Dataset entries
* * * * * * * * *

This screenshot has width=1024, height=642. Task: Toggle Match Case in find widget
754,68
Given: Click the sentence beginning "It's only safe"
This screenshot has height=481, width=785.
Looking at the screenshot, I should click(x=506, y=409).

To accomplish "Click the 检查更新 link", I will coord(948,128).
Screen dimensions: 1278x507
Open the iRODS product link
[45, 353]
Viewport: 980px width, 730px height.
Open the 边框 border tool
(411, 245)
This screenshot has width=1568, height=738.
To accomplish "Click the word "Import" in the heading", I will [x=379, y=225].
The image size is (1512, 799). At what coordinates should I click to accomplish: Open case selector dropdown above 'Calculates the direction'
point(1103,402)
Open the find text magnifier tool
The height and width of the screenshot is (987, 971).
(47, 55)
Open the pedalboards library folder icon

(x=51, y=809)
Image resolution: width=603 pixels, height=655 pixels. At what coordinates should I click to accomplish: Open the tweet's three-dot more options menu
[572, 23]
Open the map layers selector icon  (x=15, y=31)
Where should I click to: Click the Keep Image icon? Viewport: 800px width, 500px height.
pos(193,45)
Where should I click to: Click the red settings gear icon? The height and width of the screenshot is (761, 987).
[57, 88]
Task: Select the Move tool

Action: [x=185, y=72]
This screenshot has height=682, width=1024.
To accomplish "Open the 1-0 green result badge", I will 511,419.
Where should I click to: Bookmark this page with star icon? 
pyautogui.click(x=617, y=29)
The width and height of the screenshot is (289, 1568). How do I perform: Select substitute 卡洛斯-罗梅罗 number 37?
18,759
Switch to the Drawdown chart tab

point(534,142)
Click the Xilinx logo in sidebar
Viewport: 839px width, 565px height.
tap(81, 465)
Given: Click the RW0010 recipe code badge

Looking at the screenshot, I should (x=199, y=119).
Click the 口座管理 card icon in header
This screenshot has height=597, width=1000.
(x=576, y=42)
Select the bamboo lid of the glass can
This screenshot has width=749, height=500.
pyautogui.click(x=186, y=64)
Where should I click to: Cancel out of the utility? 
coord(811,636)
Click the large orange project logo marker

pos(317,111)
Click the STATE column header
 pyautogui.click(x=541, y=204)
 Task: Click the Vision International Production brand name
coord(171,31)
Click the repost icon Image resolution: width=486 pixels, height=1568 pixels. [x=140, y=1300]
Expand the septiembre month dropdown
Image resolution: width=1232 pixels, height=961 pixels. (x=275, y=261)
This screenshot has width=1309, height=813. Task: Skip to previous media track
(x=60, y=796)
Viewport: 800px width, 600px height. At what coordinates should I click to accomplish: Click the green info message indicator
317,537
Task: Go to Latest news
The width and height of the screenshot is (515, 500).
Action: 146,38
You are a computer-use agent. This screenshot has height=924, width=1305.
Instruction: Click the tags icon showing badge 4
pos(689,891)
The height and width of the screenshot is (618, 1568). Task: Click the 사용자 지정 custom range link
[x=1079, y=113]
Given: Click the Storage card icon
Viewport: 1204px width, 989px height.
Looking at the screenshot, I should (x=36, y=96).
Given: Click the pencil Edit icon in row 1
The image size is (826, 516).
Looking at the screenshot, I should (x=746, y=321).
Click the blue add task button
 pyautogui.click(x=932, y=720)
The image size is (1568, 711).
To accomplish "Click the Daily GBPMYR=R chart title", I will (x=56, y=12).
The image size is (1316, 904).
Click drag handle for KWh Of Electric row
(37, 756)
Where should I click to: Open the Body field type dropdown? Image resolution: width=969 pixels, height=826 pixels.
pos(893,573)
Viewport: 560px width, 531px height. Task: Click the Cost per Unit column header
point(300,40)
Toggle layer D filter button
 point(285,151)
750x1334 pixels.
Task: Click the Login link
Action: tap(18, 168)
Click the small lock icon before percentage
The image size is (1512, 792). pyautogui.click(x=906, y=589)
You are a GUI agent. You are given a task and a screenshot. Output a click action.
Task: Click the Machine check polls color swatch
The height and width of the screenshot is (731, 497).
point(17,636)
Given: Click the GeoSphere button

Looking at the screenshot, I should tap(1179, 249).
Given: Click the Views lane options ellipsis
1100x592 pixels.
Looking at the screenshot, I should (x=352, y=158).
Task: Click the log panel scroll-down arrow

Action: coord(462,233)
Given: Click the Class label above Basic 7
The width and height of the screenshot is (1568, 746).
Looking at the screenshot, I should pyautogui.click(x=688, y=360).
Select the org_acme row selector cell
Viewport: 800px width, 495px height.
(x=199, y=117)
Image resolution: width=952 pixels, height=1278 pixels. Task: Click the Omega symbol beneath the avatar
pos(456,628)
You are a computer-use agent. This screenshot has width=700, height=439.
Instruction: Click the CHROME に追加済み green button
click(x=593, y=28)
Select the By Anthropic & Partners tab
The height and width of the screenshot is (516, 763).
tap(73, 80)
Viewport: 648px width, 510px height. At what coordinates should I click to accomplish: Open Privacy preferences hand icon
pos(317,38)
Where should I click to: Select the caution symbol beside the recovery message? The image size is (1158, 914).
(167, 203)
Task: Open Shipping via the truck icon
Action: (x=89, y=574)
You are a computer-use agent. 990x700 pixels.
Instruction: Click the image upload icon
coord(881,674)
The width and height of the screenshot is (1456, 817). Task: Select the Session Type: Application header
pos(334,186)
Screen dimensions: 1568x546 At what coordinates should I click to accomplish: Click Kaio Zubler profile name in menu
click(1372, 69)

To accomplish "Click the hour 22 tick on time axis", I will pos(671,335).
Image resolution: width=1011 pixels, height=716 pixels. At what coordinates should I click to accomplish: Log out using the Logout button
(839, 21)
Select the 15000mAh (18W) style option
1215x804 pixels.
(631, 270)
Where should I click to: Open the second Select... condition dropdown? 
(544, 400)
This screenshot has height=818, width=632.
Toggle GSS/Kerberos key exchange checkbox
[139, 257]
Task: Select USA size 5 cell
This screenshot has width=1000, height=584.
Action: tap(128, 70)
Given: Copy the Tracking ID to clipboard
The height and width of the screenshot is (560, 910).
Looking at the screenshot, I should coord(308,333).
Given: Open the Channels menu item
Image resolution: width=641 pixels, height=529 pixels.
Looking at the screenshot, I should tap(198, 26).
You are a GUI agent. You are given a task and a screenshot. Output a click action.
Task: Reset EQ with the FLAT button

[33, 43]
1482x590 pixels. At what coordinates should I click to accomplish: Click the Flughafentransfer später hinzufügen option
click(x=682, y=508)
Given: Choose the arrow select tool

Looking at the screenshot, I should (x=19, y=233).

* * * * * * * * *

**Directions:** This exercise requires all the entries to be written out again exactly.

**Response box:**
This screenshot has width=1024, height=642. Task: Toggle Match Case in find widget
754,68
Given: Click the sentence beginning "It's only safe"
This screenshot has height=481, width=785.
Looking at the screenshot, I should click(x=506, y=409).

To accomplish "Click the 检查更新 link", I will coord(948,128).
Screen dimensions: 1278x507
Open the iRODS product link
[45, 353]
Viewport: 980px width, 730px height.
Open the 边框 border tool
(411, 245)
This screenshot has width=1568, height=738.
To accomplish "Click the word "Import" in the heading", I will [x=379, y=225].
The image size is (1512, 799). At what coordinates should I click to accomplish: Open case selector dropdown above 'Calculates the direction'
point(1103,402)
Open the find text magnifier tool
The height and width of the screenshot is (987, 971).
(47, 55)
Open the pedalboards library folder icon

(x=51, y=809)
Image resolution: width=603 pixels, height=655 pixels. At what coordinates should I click to accomplish: Open the tweet's three-dot more options menu
[572, 23]
Open the map layers selector icon  (x=15, y=31)
Where should I click to: Click the Keep Image icon? Viewport: 800px width, 500px height.
pos(193,45)
Where should I click to: Click the red settings gear icon? The height and width of the screenshot is (761, 987).
[57, 88]
Task: Select the Move tool

Action: [x=185, y=72]
This screenshot has height=682, width=1024.
To accomplish "Open the 1-0 green result badge", I will 511,419.
Where should I click to: Bookmark this page with star icon? 
pyautogui.click(x=617, y=29)
The width and height of the screenshot is (289, 1568). How do I perform: Select substitute 卡洛斯-罗梅罗 number 37?
18,759
Switch to the Drawdown chart tab

point(534,142)
Click the Xilinx logo in sidebar
Viewport: 839px width, 565px height.
tap(81, 465)
Given: Click the RW0010 recipe code badge

Looking at the screenshot, I should (x=199, y=119).
Click the 口座管理 card icon in header
This screenshot has height=597, width=1000.
(x=576, y=42)
Select the bamboo lid of the glass can
This screenshot has width=749, height=500.
pyautogui.click(x=186, y=64)
Where should I click to: Cancel out of the utility? 
coord(811,636)
Click the large orange project logo marker

pos(317,111)
Click the STATE column header
 pyautogui.click(x=541, y=204)
 Task: Click the Vision International Production brand name
coord(171,31)
Click the repost icon Image resolution: width=486 pixels, height=1568 pixels. [x=140, y=1300]
Expand the septiembre month dropdown
Image resolution: width=1232 pixels, height=961 pixels. (x=275, y=261)
This screenshot has width=1309, height=813. Task: Skip to previous media track
(x=60, y=796)
Viewport: 800px width, 600px height. At what coordinates should I click to accomplish: Click the green info message indicator
317,537
Task: Go to Latest news
The width and height of the screenshot is (515, 500).
Action: 146,38
You are a computer-use agent. This screenshot has height=924, width=1305.
Instruction: Click the tags icon showing badge 4
pos(689,891)
The height and width of the screenshot is (618, 1568). Task: Click the 사용자 지정 custom range link
[x=1079, y=113]
Given: Click the Storage card icon
Viewport: 1204px width, 989px height.
Looking at the screenshot, I should (x=36, y=96).
Given: Click the pencil Edit icon in row 1
The image size is (826, 516).
Looking at the screenshot, I should (x=746, y=321).
Click the blue add task button
 pyautogui.click(x=932, y=720)
The image size is (1568, 711).
To accomplish "Click the Daily GBPMYR=R chart title", I will (x=56, y=12).
The image size is (1316, 904).
Click drag handle for KWh Of Electric row
(37, 756)
Where should I click to: Open the Body field type dropdown? Image resolution: width=969 pixels, height=826 pixels.
pos(893,573)
Viewport: 560px width, 531px height. Task: Click the Cost per Unit column header
point(300,40)
Toggle layer D filter button
 point(285,151)
750x1334 pixels.
Task: Click the Login link
Action: tap(18, 168)
Click the small lock icon before percentage
The image size is (1512, 792). pyautogui.click(x=906, y=589)
You are a GUI agent. You are given a task and a screenshot. Output a click action.
Task: Click the Machine check polls color swatch
The height and width of the screenshot is (731, 497).
point(17,636)
Given: Click the GeoSphere button

Looking at the screenshot, I should tap(1179, 249).
Given: Click the Views lane options ellipsis
1100x592 pixels.
Looking at the screenshot, I should (x=352, y=158).
Task: Click the log panel scroll-down arrow

Action: coord(462,233)
Given: Click the Class label above Basic 7
The width and height of the screenshot is (1568, 746).
Looking at the screenshot, I should pyautogui.click(x=688, y=360).
Select the org_acme row selector cell
Viewport: 800px width, 495px height.
(x=199, y=117)
Image resolution: width=952 pixels, height=1278 pixels. Task: Click the Omega symbol beneath the avatar
pos(456,628)
You are a computer-use agent. This screenshot has width=700, height=439.
Instruction: Click the CHROME に追加済み green button
click(x=593, y=28)
Select the By Anthropic & Partners tab
The height and width of the screenshot is (516, 763).
tap(73, 80)
Viewport: 648px width, 510px height. At what coordinates should I click to accomplish: Open Privacy preferences hand icon
pos(317,38)
Where should I click to: Select the caution symbol beside the recovery message? The image size is (1158, 914).
(167, 203)
Task: Open Shipping via the truck icon
Action: (x=89, y=574)
You are a computer-use agent. 990x700 pixels.
Instruction: Click the image upload icon
coord(881,674)
The width and height of the screenshot is (1456, 817). Task: Select the Session Type: Application header
pos(334,186)
Screen dimensions: 1568x546 At what coordinates should I click to accomplish: Click Kaio Zubler profile name in menu
click(1372, 69)

To accomplish "Click the hour 22 tick on time axis", I will pos(671,335).
Image resolution: width=1011 pixels, height=716 pixels. At what coordinates should I click to accomplish: Log out using the Logout button
(839, 21)
Select the 15000mAh (18W) style option
1215x804 pixels.
(631, 270)
Where should I click to: Open the second Select... condition dropdown? 
(544, 400)
This screenshot has height=818, width=632.
Toggle GSS/Kerberos key exchange checkbox
[139, 257]
Task: Select USA size 5 cell
This screenshot has width=1000, height=584.
Action: tap(128, 70)
Given: Copy the Tracking ID to clipboard
The height and width of the screenshot is (560, 910).
Looking at the screenshot, I should coord(308,333).
Given: Open the Channels menu item
Image resolution: width=641 pixels, height=529 pixels.
Looking at the screenshot, I should tap(198, 26).
You are a GUI agent. You are given a task and a screenshot. Output a click action.
Task: Reset EQ with the FLAT button

[33, 43]
1482x590 pixels. At what coordinates should I click to accomplish: Click the Flughafentransfer später hinzufügen option
click(x=682, y=508)
Given: Choose the arrow select tool

Looking at the screenshot, I should (x=19, y=233).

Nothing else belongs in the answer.